ECLI:NL:RBDHA:2021:6096

Rechtbank Den Haag

Datum uitspraak
27 mei 2021
Publicatiedatum
15 juni 2021
Zaaknummer
C/09/611186 / FA RK 21-2866
Instantie
Rechtbank Den Haag
Type
Uitspraak
Rechtsgebied
Civiel recht; Personen- en familierecht
Procedures
  • Eerste aanleg - enkelvoudig
Rechters
Vindplaatsen
  • Rechtspraak.nl
AI samenvatting door LexboostAutomatisch gegenereerd

Beëindiging ouderlijk gezag en benoeming voogdij in het belang van de kinderen

In deze zaak heeft de Rechtbank Den Haag op 27 mei 2021 uitspraak gedaan over de beëindiging van het ouderlijk gezag van de vader over zijn twee minderjarige kinderen, [minderjarige 1] en [minderjarige 2]. De Raad voor de Kinderbescherming heeft verzocht om het ouderlijk gezag van de vader te beëindigen en de pleegmoeder te benoemen tot voogdes. De rechtbank heeft vastgesteld dat de kinderen al geruime tijd bij de pleegouders wonen en dat hun toekomstperspectief bij hen ligt. De vader heeft aangegeven dat hij het verzoek begrijpt in het belang van de kinderen, maar heeft ook zijn zorgen geuit over het contact met hen.
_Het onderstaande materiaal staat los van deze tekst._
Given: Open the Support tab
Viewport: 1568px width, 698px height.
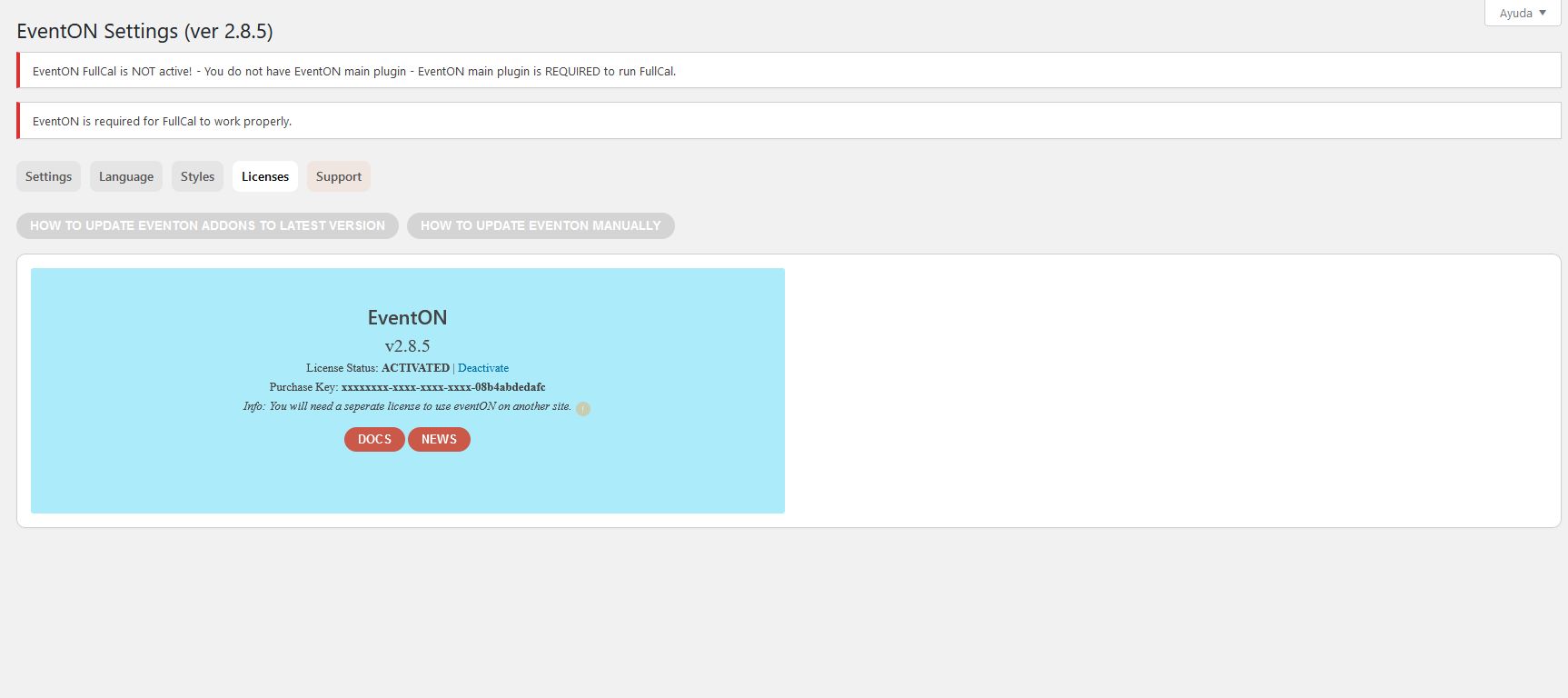Looking at the screenshot, I should (339, 176).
De rechtbank heeft overwogen dat het gezag van de vader kan worden beëindigd op grond van artikel 1:266 BW, omdat de ontwikkeling van de kinderen ernstig wordt bedreigd en de vader niet in staat is om de verantwoordelijkheid voor hun verzorging en opvoeding te dragen. De rechtbank heeft geconcludeerd dat er geen zorgen zijn over de opvoedsituatie bij de pleegouders en dat de pleegmoeder een stabiele factor is in het leven van de kinderen. Daarom heeft de rechtbank besloten om het ouderlijk gezag van de vader te beëindigen en de pleegmoeder te benoemen tot voogdes.

De beschikking is mondeling gegeven en in het openbaar uitgesproken, en de schriftelijke uitwerking is vastgesteld op 10 juni 2021. Hoger beroep tegen deze beschikking kan worden ingesteld door de verzoeker en belanghebbenden binnen drie maanden na de uitspraak.

Uitspraak

rechtbank DEN HAAG

Team Jeugd- en Zorgrecht
Zaaksgegevens: C/09/611186 / FA RK 21-2866
Datum uitspraak: 27 mei 2021

Beschikking van de Enkelvoudige Kamer

Beëindiging ouderlijk gezag en benoeming voogdij

in de zaak naar aanleiding van het op 23 april 2021 ingekomen verzoek van:

de Raad voor de Kinderbescherming, regio Haaglanden, hierna te noemen: de Raad,

betreffende:
  • [minderjarige 1], geboren op [geboortedag 1] 2004 te [geboorteplaats 1] ,
    hierna te noemen: [minderjarige 1] ;
  • [minderjarige 2], geboren op [geboortedag 2] 2005 te [geboorteplaats 2] ,
    hierna te noemen: [minderjarige 2] ,
    hierna tezamen te noemen: de kinderen.
De rechtbank merkt als belanghebbenden aan:

[de man] ,hierna te noemen: de vader,wonende te [woonplaats]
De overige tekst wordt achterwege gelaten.